The mother of the two Sylman sisters was in hiding during the war, and the conditions were good for her daughters to stay with her. She tried to convince them to leave the ghetto and be safe with her, but they preferred to stay and fight . *
(*-Thanks to Hanka Grupinska for providing this information)
Dawid Sztein- he came from Ostrowiec. The ghetto Jadzia, a liaison officer from Anielewicz, came to the ghetto in Ostrowiec. She came seven times, took seven people to Warsaw, until the Germans finally caught her and died. Dawid Sztein decided to go to Warsaw himself. He remembered an address: Leszno 56. Through the gate in the wall at Leszno, he recognized Szapse Rotholc, a formerly known boxer, now a policeman in the ghetto. - Man, are you crazy ?! shouted Szapse. "Everyone is running away from here, and you want to come in here? - It was March '43. [...] A colleague of David from Ostrowiec, Jakub Aleksandrowicz, contacted him with Nowodworski. Sztein got parabellum and was admitted to the group. Probably they were Dr Benjamin Walda. After a few days, Icchak Morgenlender took David to a bunker, in which there were several dozen people, including the sailors. Least of the smugglers from the house near Leszno, they did not want to say where the entrance to the tunnel was. In the end, people from the bunker saw smugglers. The Żobowcy left this tunnel the second time. Regina Fuden led them. On the night of 29 April they reached Ogrodowa 27. The next day, Tadek Szejngut, Krzaczek and Józef [Jarost?] Transported the insurgents to a forest near Łomianki. After six days Krzaczek came back with some food. Then someone brought twenty guns. A little further, in the more forested area, waiting for the insurgents of two Russians. David Sztein was in the guerrilla. It is known that he survived the war. On the night of 29 April they reached Ogrodowa 27. The next day, Tadek Szejngut, Krzaczek and Józef [Jarost?] Transported the insurgents to a forest near Łomianki. After six days Krzaczek came back with some food. Then someone brought twenty guns. A little further, in the more forested area, waiting for the insurgents of two Russians. David Sztein was in the guerrilla. It is known that he survived the war. On the night of 29 April they reached Ogrodowa 27. The next day, Tadek Szejngut, Krzaczek and Józef [Jarost?] Transported the insurgents to a forest near Łomianki. After six days Krzaczek came back with some food. Then someone brought twenty guns. A little further, in the more forested area, waiting for the insurgents of two Russians. David Sztein was in the guerrilla. It is known that he survived the war.
Dawid Szulman was born in Warsaw. He finished school Tarbut. Before the war, he went to the Kibbutz of the Halutzians in Ostrowiec. He returned to the Warsaw ghetto with a group of colleagues who fought in the Dron unit during the April Uprising.
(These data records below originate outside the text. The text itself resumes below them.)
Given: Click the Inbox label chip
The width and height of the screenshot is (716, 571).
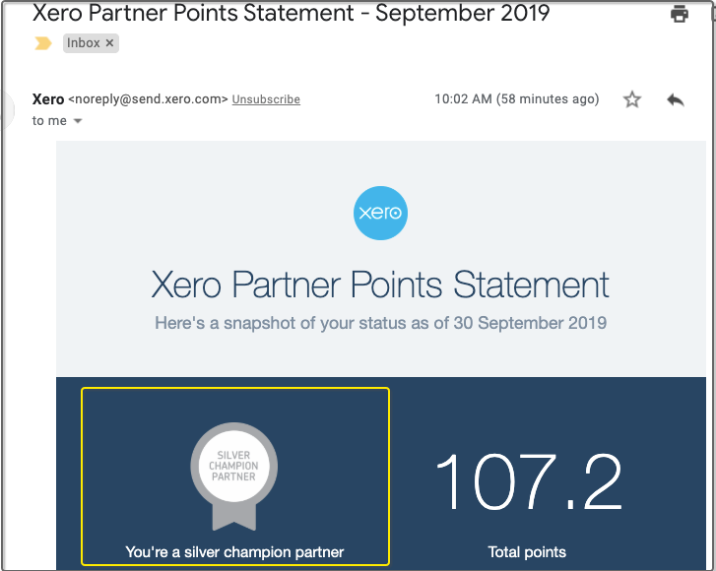Looking at the screenshot, I should 91,43.
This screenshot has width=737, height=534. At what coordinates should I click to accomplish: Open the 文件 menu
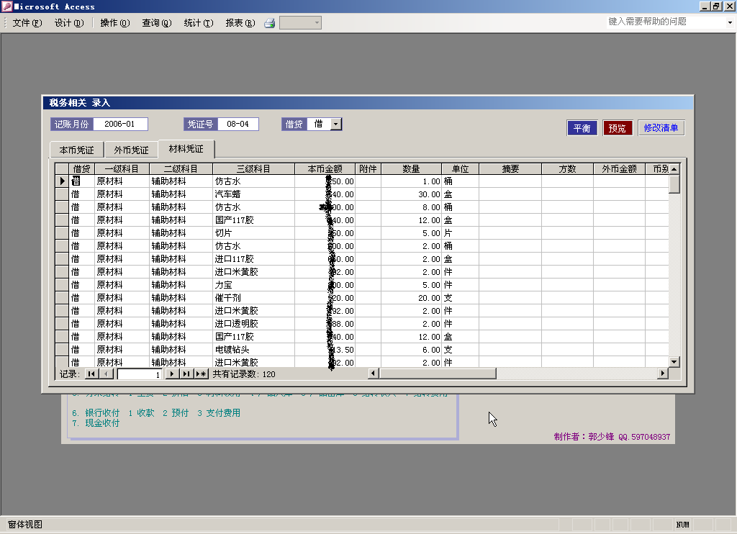pyautogui.click(x=27, y=23)
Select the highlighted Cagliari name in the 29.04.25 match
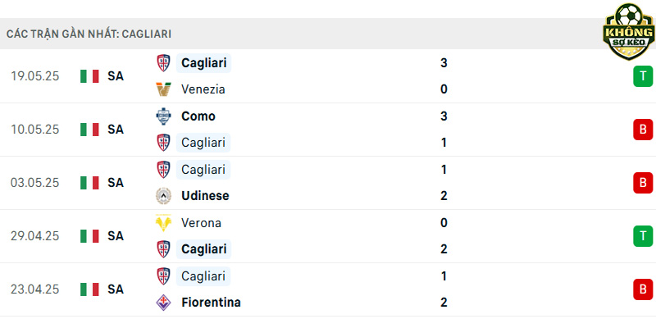 (203, 249)
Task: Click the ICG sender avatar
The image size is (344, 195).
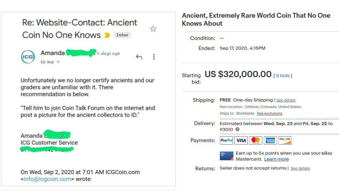Action: click(28, 57)
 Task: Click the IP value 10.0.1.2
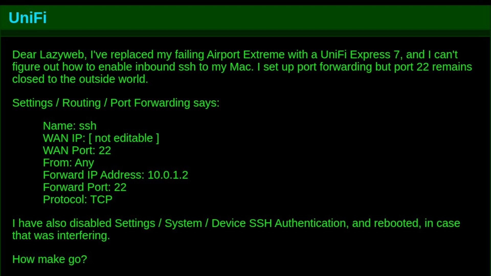coord(168,175)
It seems that it was David who executed the death sentence on Agent Gestapo of Israel, Firsta. It was a drorow action, it was managed by Berl Braude and Antek Cukierman. (The judges in Lejkin were made by szomrowcy). Dawid Szulman had foreign citizenship, but he burned the papers and stayed in the ghetto. It seems that David was the boy that Frania Beatus was waiting for. David died during the uprising, he was 18 years old. Frania committed suicide, she was 17 years old.
Izrael Zilberman came from Ostrowiec. His father had a shop there. Israel studied at a vocational school and belonged to Frajhajt. He was sickly. It is known that he participated in the action of the Krakow ŻOB on December 23, 1942. Then he got to Warsaw. He died on January 18, 1943.
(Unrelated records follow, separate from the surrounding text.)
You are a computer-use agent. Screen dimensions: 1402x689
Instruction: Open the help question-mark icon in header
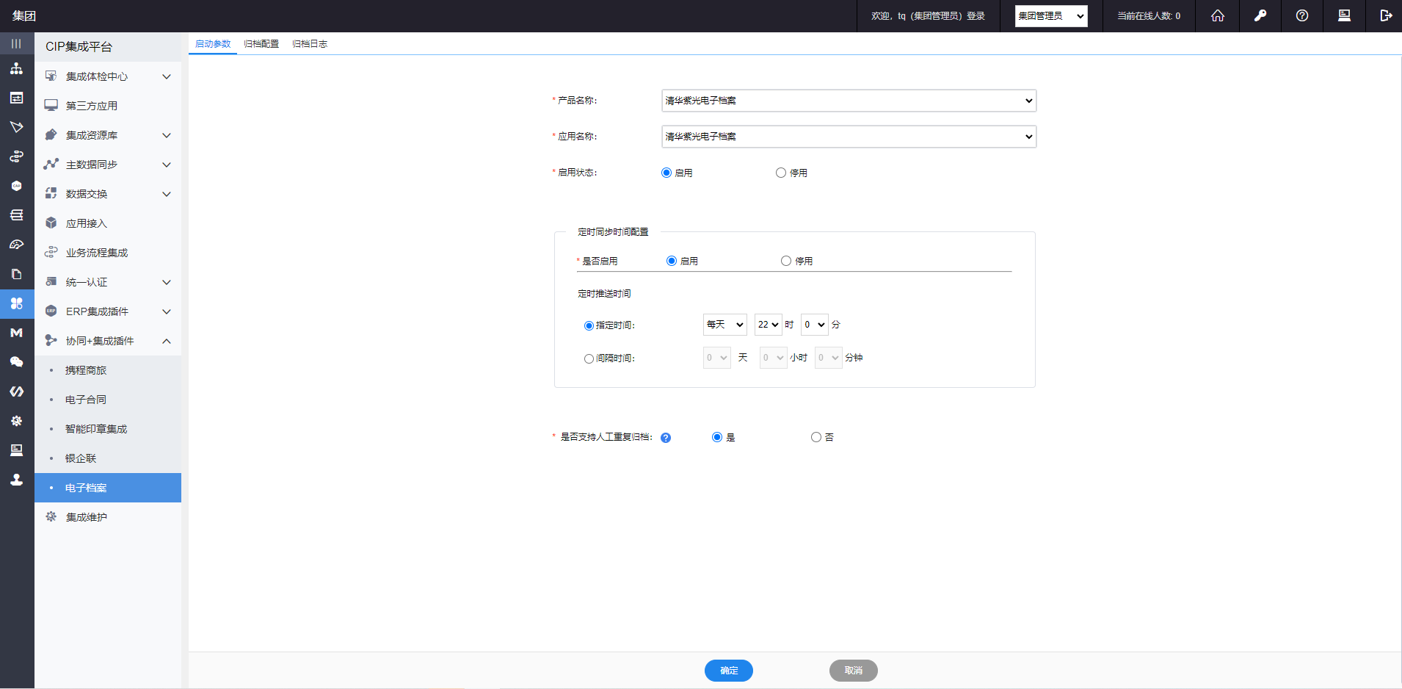[x=1301, y=15]
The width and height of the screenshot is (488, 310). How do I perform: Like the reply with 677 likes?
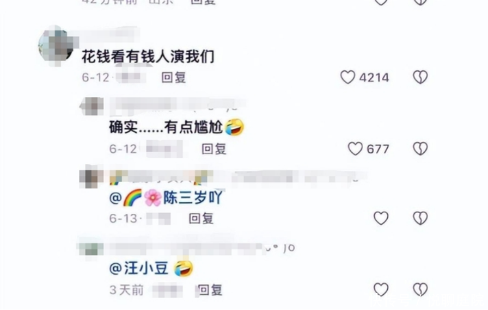355,148
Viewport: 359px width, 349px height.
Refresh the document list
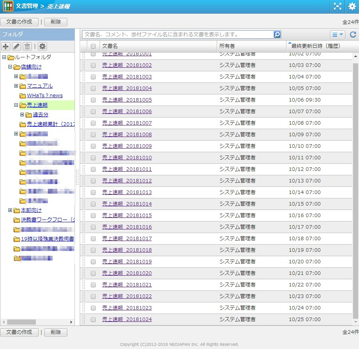click(x=353, y=35)
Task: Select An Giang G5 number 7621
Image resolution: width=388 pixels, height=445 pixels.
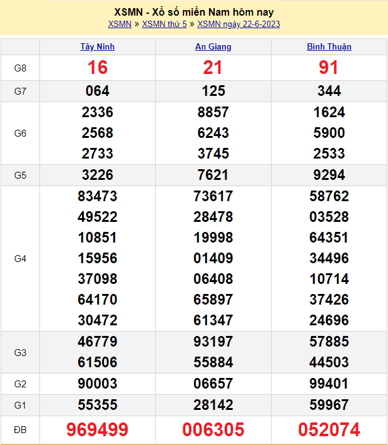Action: pos(213,175)

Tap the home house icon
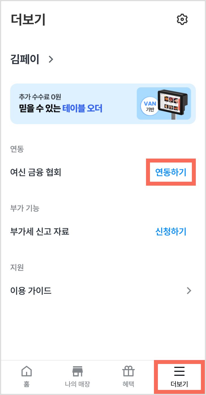(27, 371)
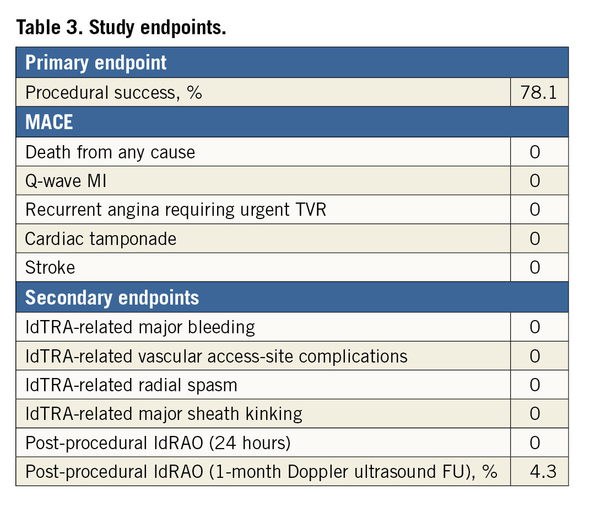Select the zero value for Q-wave MI

click(x=534, y=180)
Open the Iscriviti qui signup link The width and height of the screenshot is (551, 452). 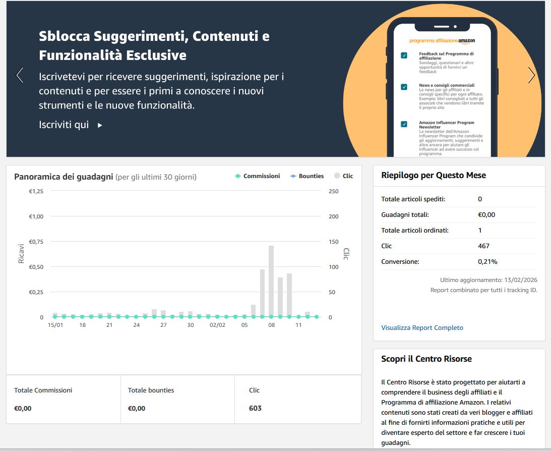(64, 124)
The Bunker on Ilzecka Street
Testimony on the gathering of Ostrowiec youth in a bunker and preparing for participation of the Warsaw Ghetto uprising. ( translation from Ostrowiec Yizkor Book, 1971 )
Ostrowiec Heroes of the Warsaw Ghetto Uprising
Link to page of Wojtek Mazan (article in Polish)
Based on the book "Reading the List: Tales of Jewish Insurgents" by Hanka Grupińska, Krakow 2003
Yitzhak "Antek" Cukierman
"Excess Memory (Seven Years) Memories 1939-1946"
Researched and Edited in Polish by Wojtek Mazan.